### Work instructions
The listing below begins with the first line you should copy; stop after the line containing "Open the account avatar in header", and drop every picture.
------------------------------------------------------------------------
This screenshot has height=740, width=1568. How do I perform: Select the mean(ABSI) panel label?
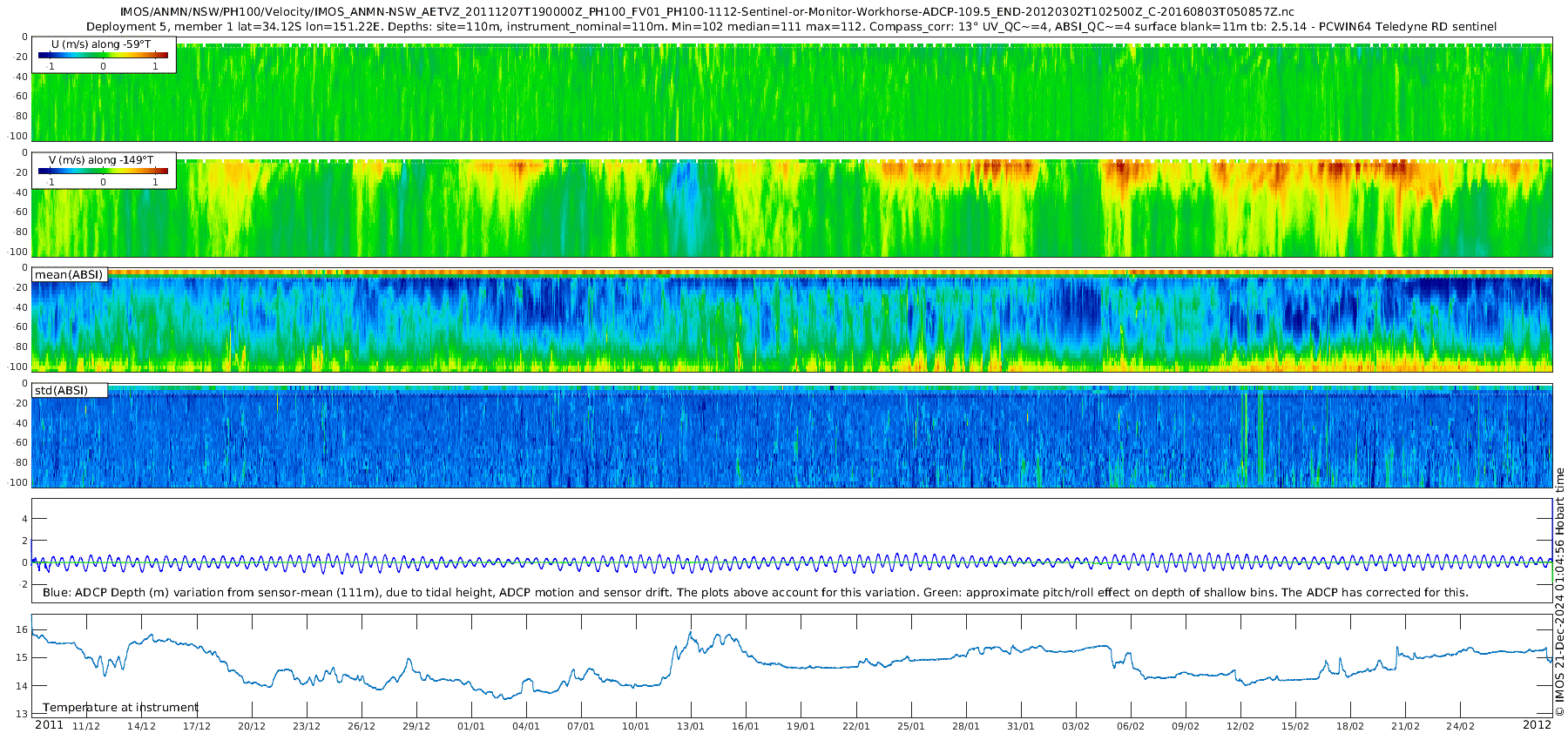point(69,275)
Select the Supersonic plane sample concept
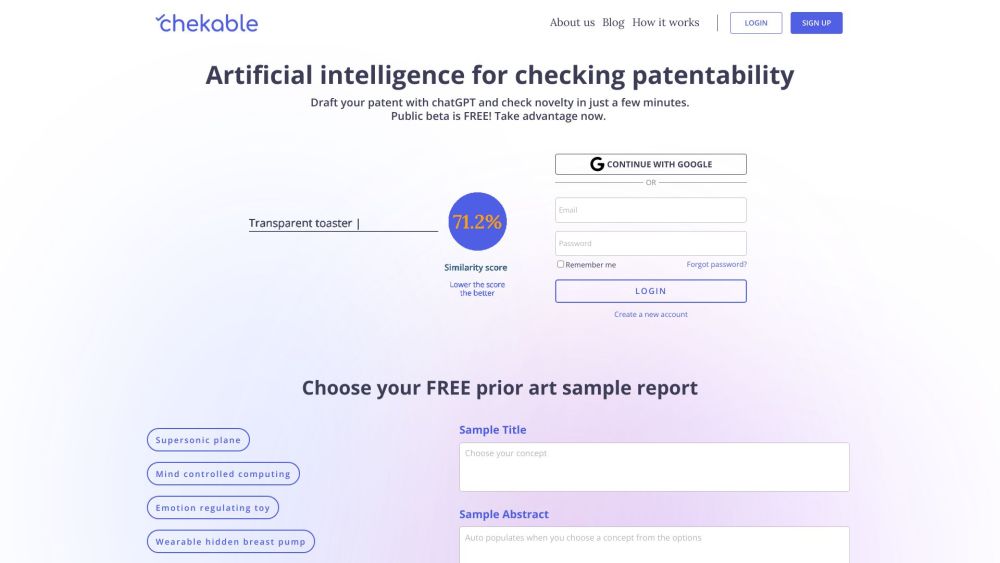The height and width of the screenshot is (563, 1000). [x=198, y=440]
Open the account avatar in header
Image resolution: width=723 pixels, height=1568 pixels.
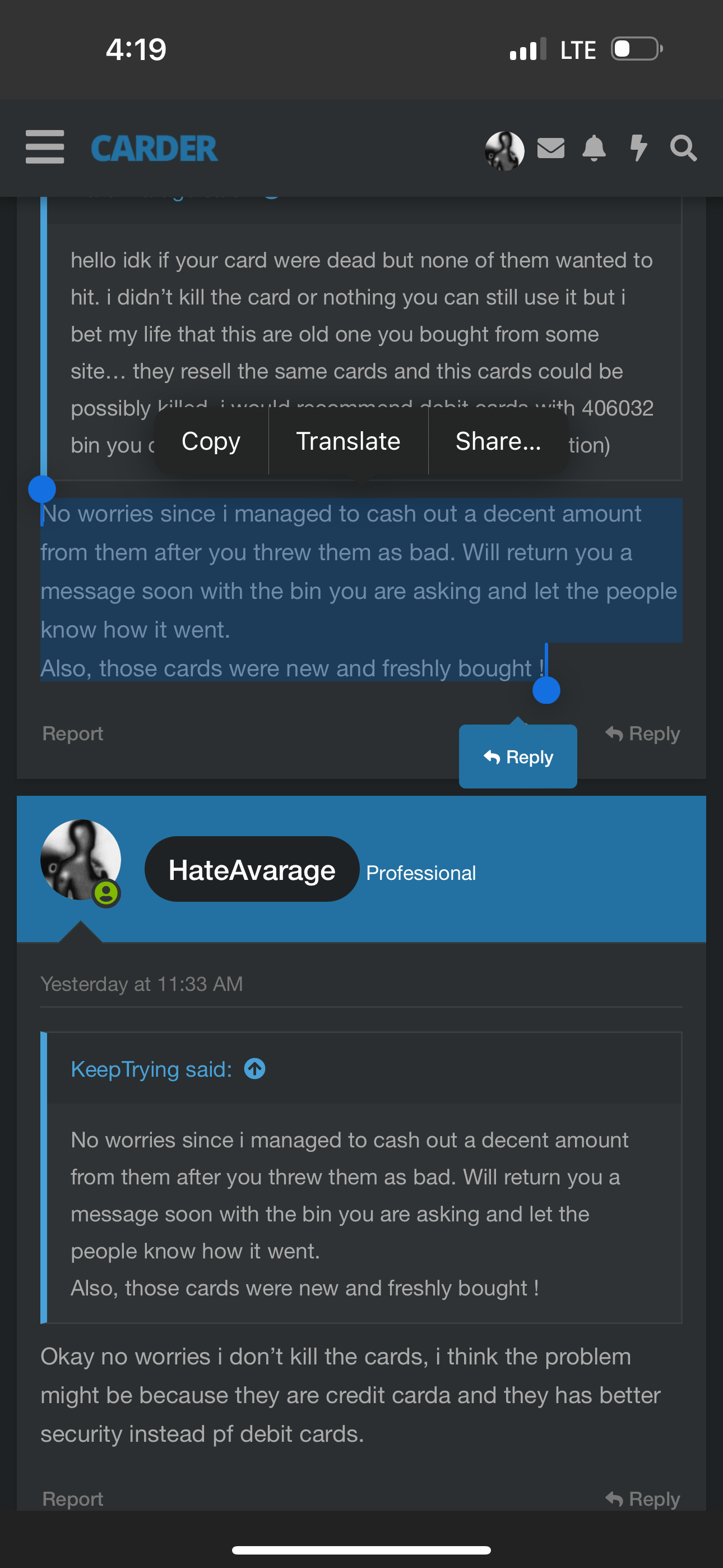coord(504,150)
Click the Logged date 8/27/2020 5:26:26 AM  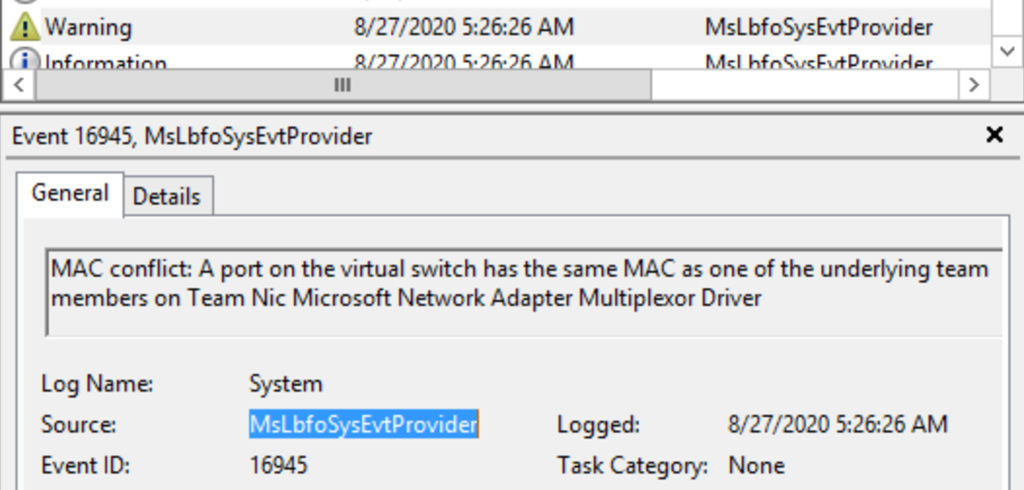[837, 424]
------------------------------------------------------------------------
### Output
This screenshot has height=740, width=1568. How do I perform: Select the mean(ABSI) panel label?
point(69,275)
Select the Supersonic plane sample concept
The height and width of the screenshot is (563, 1000). [x=198, y=440]
Open the account avatar in header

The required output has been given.